Experts Astonished to Learn Windows Update Updates Itself
A Microsoft program manager found himself conducting a tricky bit of PR yesterday, providing for his team's blog a lengthy explanation of a documented feature in Windows that independent researchers discovered only this week: the ability for the Windows Update service to update itself, even when the user's setting for Automatic Updates is "off." Researchers had charged the company with updating software on users' systems without their consent.
"Windows Update is a service that primarily delivers updates to Windows," the Update service's program manager Nate Clinton wrote yesterday. "To ensure on-going service reliability and operation, we must also update and enhance the Windows Update service itself, including its client side software. These upgrades are important if we are to maintain the quality of the service."
The discovery, which came as news to many, is that the Windows Update service (known internally as WSUS) updates itself through a separate channel, managed through Internet Information Services. While turning off Automatic Updates makes certain Windows doesn't receive any general update downloads without the user's consent or knowledge, WSUS still checks for updates, including those meant for itself. It can then - and typically will - update itself anyway.
"It's surprising that these files can be changed without the user's knowledge," wrote Scott Dunn for WindowsSecrets.com earlier this week. "The Automatic Updates dialog box in the Control Panel can be set to prevent updates from being installed automatically. However, with Microsoft's latest stealth move, updates to the WU executables seem to be installed regardless of the settings - without notifying users."
As it turns out, Dunn may have been looking in the wrong place. A brief check of the table of contents on Microsoft's TechNet reveals a page entitled, "Automatic Updates Must Be Updated." Though there is no explicit sentence here that says, "By the way, the IIS-marshaled update channel still functions even when the option in this dialog box is set to 'Turn off Automatic Updates,"' a fairly knowledgeable person reading this page should be able to deduce that this self-update channel is separate and operative.

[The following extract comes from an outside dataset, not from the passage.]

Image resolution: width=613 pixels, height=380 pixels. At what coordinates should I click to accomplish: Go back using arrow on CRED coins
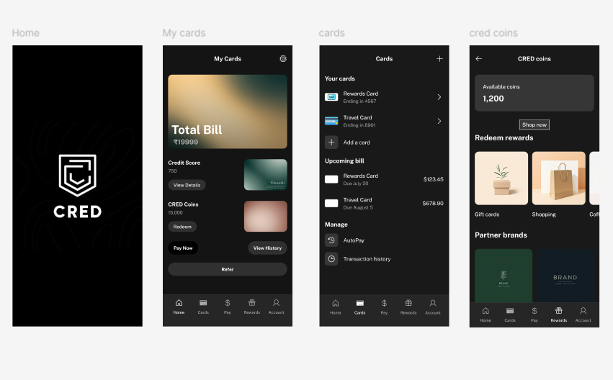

But should it be? Shouldn't there be a way for the user to say, "I don't want updates, and I mean I don't want updates!" As it turns out, there is. Using the Services panel in Computer Management, a user can very easily switch the active state of Automatic Updates from "Automatic" to "Stopped." A moderately skilled administrator - or certainly any administrator who legitimately received his or her certification - should also be able to disengage WSUS by stopping its service host from the command line.
An administrative guide to deploying and administering WSUS in networks appears on Microsoft TechNet. Although this may not be the most often accessed online documentation by general users, one will find there a page that existed well prior to this latest controversy. Under "Automatic Updates client self-update feature," there is the following: "Each time Automatic Updates checks the public Web site or internal server for updates, it also checks for updates to itself."
For larger configurations using Active Directory, there's also a group policy object for disengaging the self-updating feature. The use of GPOs for managing self-updating is fully documented in this white paper from TechNet.
The apparent abundance of information on the subject seemed to go unnoticed this week. As Scott Dunn wrote, "A search on Microsoft's Web site reveals no information at all on the stealth updates." Dunn went on to say that the files he discovered on his own system to have been updated without his knowledge - files which, incidentally, turn out to be the Windows Update service files themselves - were not listed on Windows Update and could not be downloaded manually by users.
As the TechNet documentation explains, this is because those files are updated via a separate channel. It would probably be as impossible for WSUS to update and replace itself as an automobile to tune itself, or the hero in "Terminator II" to self-terminate.
"The point of this explanation is not to suggest that we were as transparent as we could have been," wrote Microsoft's Nate Clinton yesterday. "To the contrary, people have told us that we should have been clearer on how Windows Update behaves when it updates itself. This is helpful and important feedback, and we are now looking at the best way to clarify WU's behavior to customers so that they can more clearly understand how WU works. At the same time, however, we wanted to explain the rationale for the product's behavior so our customers know what the service is doing: WU updates itself to make sure it continues to work properly."
Clinton went on to point out that the time in which WSUS updates itself is while the user is using Automatic Updates directly, whether it's set to automatic or manual. It does not pick some time out of the blue. That fact does appear to be missing from documentation we've seen.
One prominent blogger yesterday, in presenting what he described as evidence of stealth updates, inadvertently proved Clinton's point. He showed screenshots of his event logs, which recorded WSUS updating itself. Those logs show the WSUS service was started at 4:52:43 pm, and the self-update process recorded as complete at 4:52:48 pm. (Good connection.) Of course, as some have noted, if the event was clearly recorded in the logs...it isn't exactly stealth.
Microsoft security engineer Mark Russinovich offered no comment on the affair to BetaNews yesterday, except to confirm our assessments and to add, "There's nothing nefarious going on."